CONSIGNES.
**a.** Recopiez le passage de l'extrait sur la maison Lanna commençant à « On dit que cer­taines » et s'achevant à « de l’intérieur, lentement. », en remplaçant « teck » par « bois ».
**b.** Dans l'extrait sur la maison Lanna, relevez tous les exemples de demeures exilées auxquelles l'auteur propose de rattacher cette maison.
**c.** Prolongez l'extrait sur la maison Lanna à partir de sa dernière phrase.

EXTRAIT PROPOSÉ.
┌────────

La mai­son sur pilo­tis devient un refuge. La Siam Socie­ty entre­tient un jar­din tro­pi­cal : odeur d’humus, de feuilles écra­sées, d’eau stag­nante. Autour, Sukhum­vit hurle. Le Sky­train siffle, métal­lique, au-des­sus des embou­teillages. Les vapeurs de die­sel s’accrochent aux vêtements.

On dit que cer­taines mai­sons Lan­na, bien nées, res­pirent encore sous la cha­leur. Elles ont un souffle propre, un rythme inté­rieur qui ne se laisse pas étouffer.

La mai­son ignore tout cela. Le teck res­pire de l’intérieur, lentement.

VIII

Qu’est-ce qu’une mai­son Lan­na à Bang­kok ? Une nos­tal­gie par­fu­mée ? Une contes­ta­tion de la moder­ni­té ? Une blessure ?

On pour­rait la relier à d’autres mai­sons exi­lées. Les demeures japo­naises démon­tées. Les châ­teaux euro­péens ven­dus pierre par pierre. Les temples cam­bod­giens expa­triés dans des musées aseptisés.

Le patri­moine est tou­jours une forme de vol ou de sau­ve­tage. Mais c’est aus­si une manière de conser­ver une odeur de temps.

Dans les vil­lages du Nord, on dit par­fois que les mai­sons dépla­cées vieillissent plus vite, sauf si leurs esprits s’adaptent au nou­veau sol. Celui-ci, meuble, pol­lué, hos­tile, a pour­tant accep­té Mae Kam­thieng — pré­sage rare.

Si la mai­son était res­tée à Chiang Mai, le teck sen­ti­rait-il encore la pluie de la Ping ? Aurait-elle sur­vé­cu aux pro­mo­teurs ? On pré­fère dire oui. On sait que non.

IX

Les visi­teurs sont rares. Quelques étu­diants en archi­tec­ture. Des retrai­tés occi­den­taux. Des enfants qui baillent discrètement.

└────────

LIGNES DE DONNÉES.
┌────────

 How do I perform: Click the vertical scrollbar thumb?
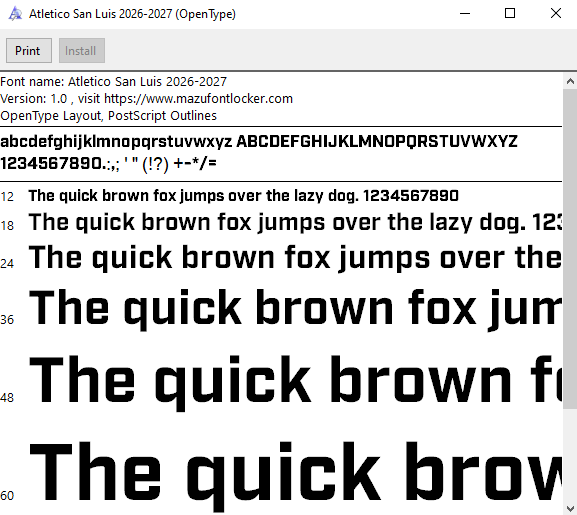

└────────
┌────────

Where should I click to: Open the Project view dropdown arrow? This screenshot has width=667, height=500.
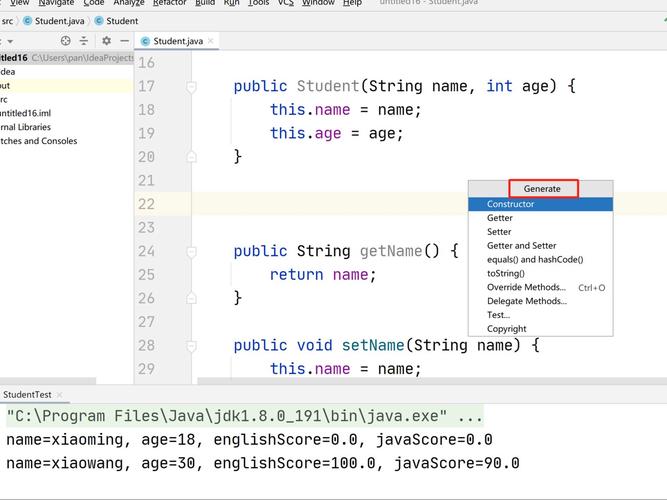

└────────
┌────────

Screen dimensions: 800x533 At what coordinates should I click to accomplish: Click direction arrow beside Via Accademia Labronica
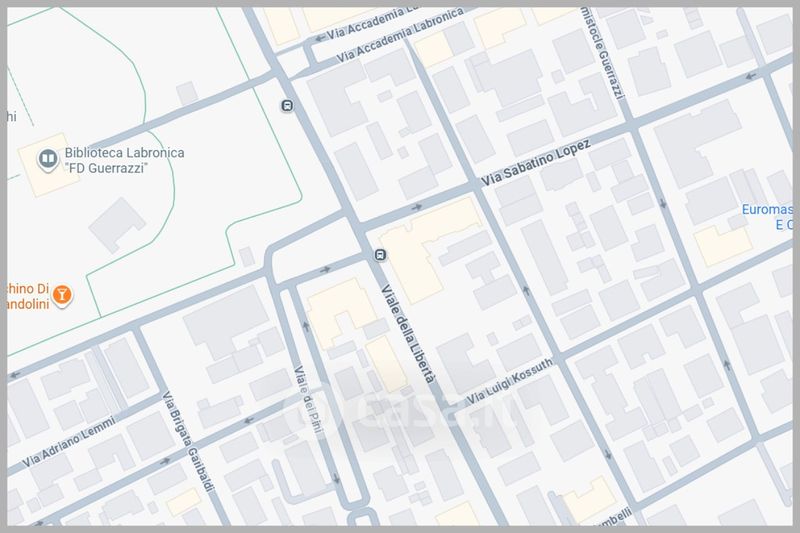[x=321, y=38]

└────────

CORRIGÉ.
**a.**
On dit que cer­taines mai­sons Lan­na, bien nées, res­pirent encore sous la cha­leur. Elles ont un souffle propre, un rythme inté­rieur qui ne se laisse pas étouffer.

La mai­son ignore tout cela. Le bois res­pire de l’intérieur, lentement.

**b.** Les demeures japonaises démontées ; les châteaux européens vendus pierre par pierre ; les temples cambodgiens expatriés dans des musées aseptisés.

**c.**
On enlève ses chaus­sures. Le bois est tiède. Sous les pieds, il y a cette dou­ceur sati­née propre au teck ancien. Le bruit du dehors s’étouffe d’un coup, rem­pla­cé par un souffle léger, presque sen­suel, celui de la ven­ti­la­tion naturelle.

Cer­tains disent sen­tir une pré­sence dis­crète, comme un cou­rant d’air venu d’ailleurs. Une mai­son qui a tra­ver­sé un fleuve porte tou­jours un peu de son eau en elle.

Dans une vitrine, des pho­tos jau­nies : la mai­son au bord de la Ping, des buffles, la boue, l’eau. On sent presque l’odeur du fleuve, un mélange de vase, de cha­leur et de végétation.

La mai­son ne retour­ne­ra jamais à Chiang Mai. Le bois a fait son deuil du fleuve — ou peut-être le fleuve veille encore, d’une manière qu’on ne com­prend plus.

X

Ce qui a dis­pa­ru avec Mae Kam­thieng : les chants de repi­quage, le goût de l’eau de la Ping sur les lèvres, les bruits du cré­pus­cule, l’odeur de fumée des cui­sines, les prières mur­mu­rées dans la cha­leur du soir, la langue du nord, les recettes, les nuits constellées.

Et peut-être aus­si les esprits d’ancêtres qui rôdaient sous le plan­cher, entre les jarres et les paniers.

Ce qui demeure : le teck, dense, odo­rant, patient. Les pilo­tis, le Kalae, les planches numé­ro­tées, le gre­nier à riz, l’ombre fraîche sous la mai­son, la mémoire têtue d’un monde lent.

Et un souffle presque imper­cep­tible, comme une res­pi­ra­tion venue du Nord.

Ce qui vien­dra : d’autres tours, d’autres oublis, d’autres réveils. Le teck dure­ra encore. Le béton vieilli­ra plus vite.

XI

Il est cinq heures. La Siam Socie­ty ferme. Le gar­dien ferme les fenêtres dans un bruit sec. La mai­son Kam­thieng reste seule. L’air devient plus frais, plus lourd, comme avant une pluie. Une chatte se glisse sous les pilo­tis, atti­rée par l’odeur de terre.

Sukhum­vit conti­nue son vacarme. La ville n’a pas besoin de mai­sons anciennes. Mais les mai­sons anciennes per­sistent, avec une sen­sua­li­té tran­quille, une obs­ti­na­tion héréditaire.

Les Thaïs disent que les vieilles mai­sons savent se défendre : elles ont des esprits qui bâillent comme des chats, ron­ronnent dans les poutres et soufflent sur les visi­teurs inattentifs.

Mae Kam­thieng est morte. Le fleuve est loin. Mais la mai­son est là, debout, ancrée dans le mau­vais sol de Bang­kok. Frag­ment de Nord trans­plan­té dans le chaos.

La nuit tombe. Les néons s’allument. La cha­leur de la jour­née reste pri­son­nière des murs de béton.

La mai­son Kam­thieng, elle, se laisse enva­hir par l’obscurité par­fu­mée du jar­din. Elle demeure, ce que font les mai­sons quand on leur en laisse le temps.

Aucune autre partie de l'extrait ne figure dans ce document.